• **Your task**:
Please rewrite the listing below, replacing "Fund Name" with "Fund Title" and leaving everything else unchanged. Leave the pictures out of your answer.

• **Dataset records**:

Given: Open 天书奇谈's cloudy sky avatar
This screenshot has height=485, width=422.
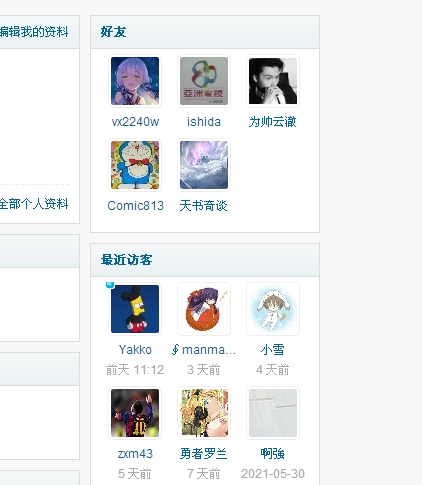Looking at the screenshot, I should pyautogui.click(x=204, y=165).
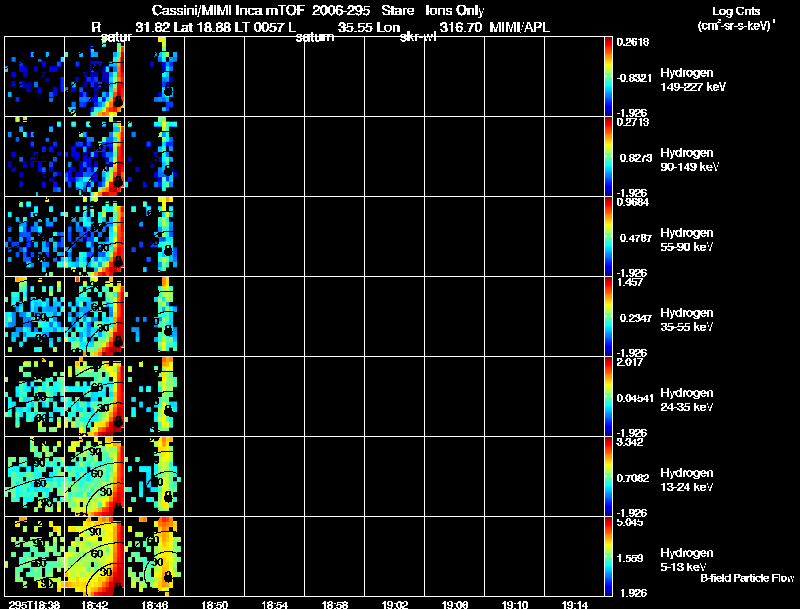
Task: Jump to the 19:14 time label
Action: pos(575,604)
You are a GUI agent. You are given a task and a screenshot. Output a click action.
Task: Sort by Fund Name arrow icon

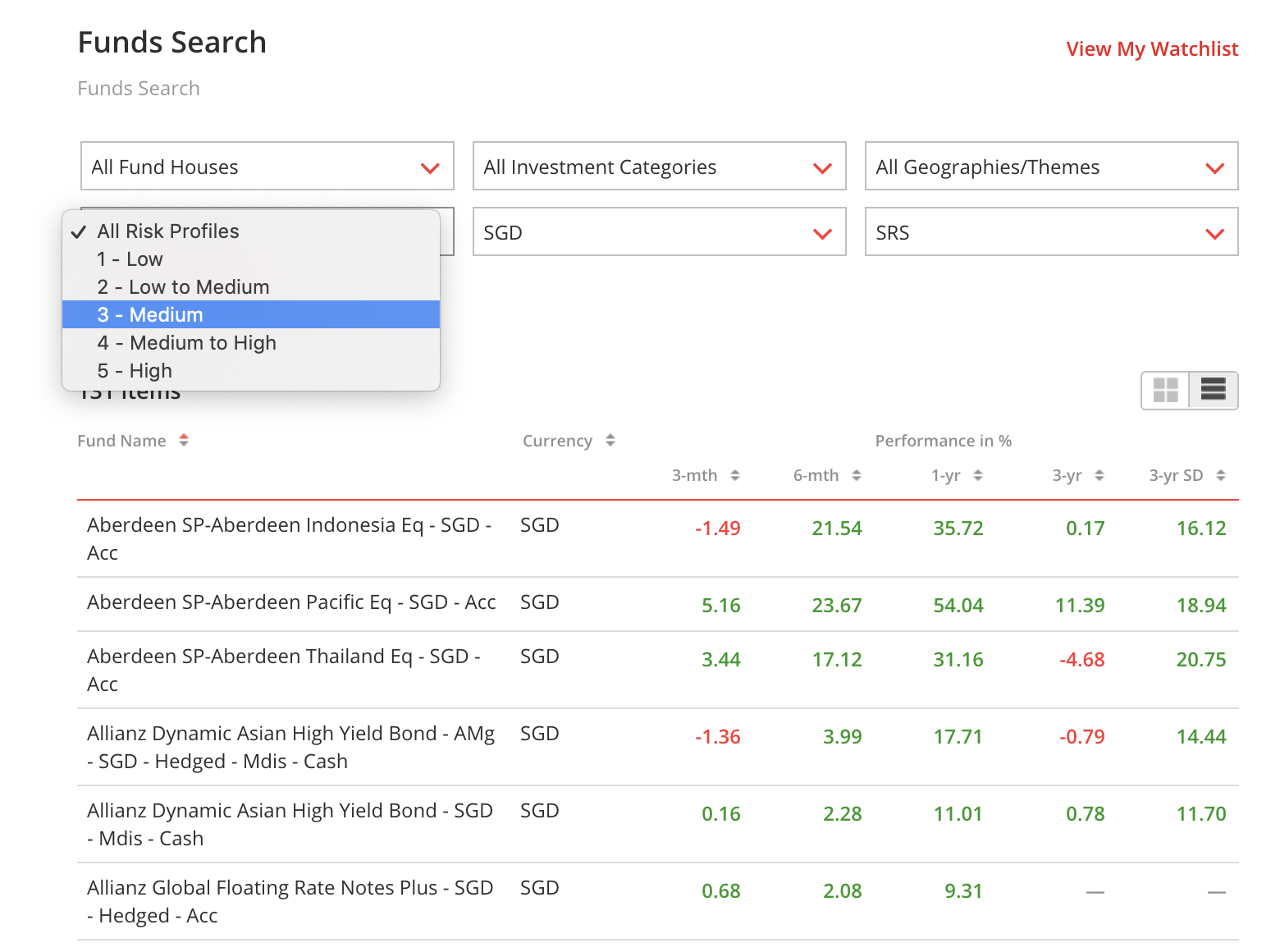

• **Result**:
Given: Open 天书奇谈's cloudy sky avatar
This screenshot has height=485, width=422.
Looking at the screenshot, I should pyautogui.click(x=204, y=165).
Task: Jump to the 19:14 time label
Action: pos(575,604)
You are a GUI agent. You are given a task and a screenshot. Output a click action.
Task: Sort by Fund Title arrow icon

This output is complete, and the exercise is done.